**Problem to work on:**
Reproduce everything from the line containing "You are a GUI" down to the line containing "Select the U.S. Cities radio button", substituting "screen capture" for every "screenshot" and leaving all else unchanged. Return only those lines.

# Data to process start

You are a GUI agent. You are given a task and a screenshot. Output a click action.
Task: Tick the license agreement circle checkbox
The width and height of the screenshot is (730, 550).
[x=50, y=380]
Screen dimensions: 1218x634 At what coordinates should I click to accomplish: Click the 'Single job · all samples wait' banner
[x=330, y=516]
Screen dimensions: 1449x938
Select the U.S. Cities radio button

# Data to process end
# Data to process start

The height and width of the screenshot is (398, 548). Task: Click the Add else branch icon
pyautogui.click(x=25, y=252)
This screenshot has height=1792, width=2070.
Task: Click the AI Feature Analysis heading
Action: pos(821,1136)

# Data to process end

**Output:**
You are a GUI agent. You are given a task and a screen capture. Output a click action.
Task: Tick the license agreement circle checkbox
The width and height of the screen capture is (730, 550).
[x=50, y=380]
Screen dimensions: 1218x634 At what coordinates should I click to accomplish: Click the 'Single job · all samples wait' banner
[x=330, y=516]
Screen dimensions: 1449x938
Select the U.S. Cities radio button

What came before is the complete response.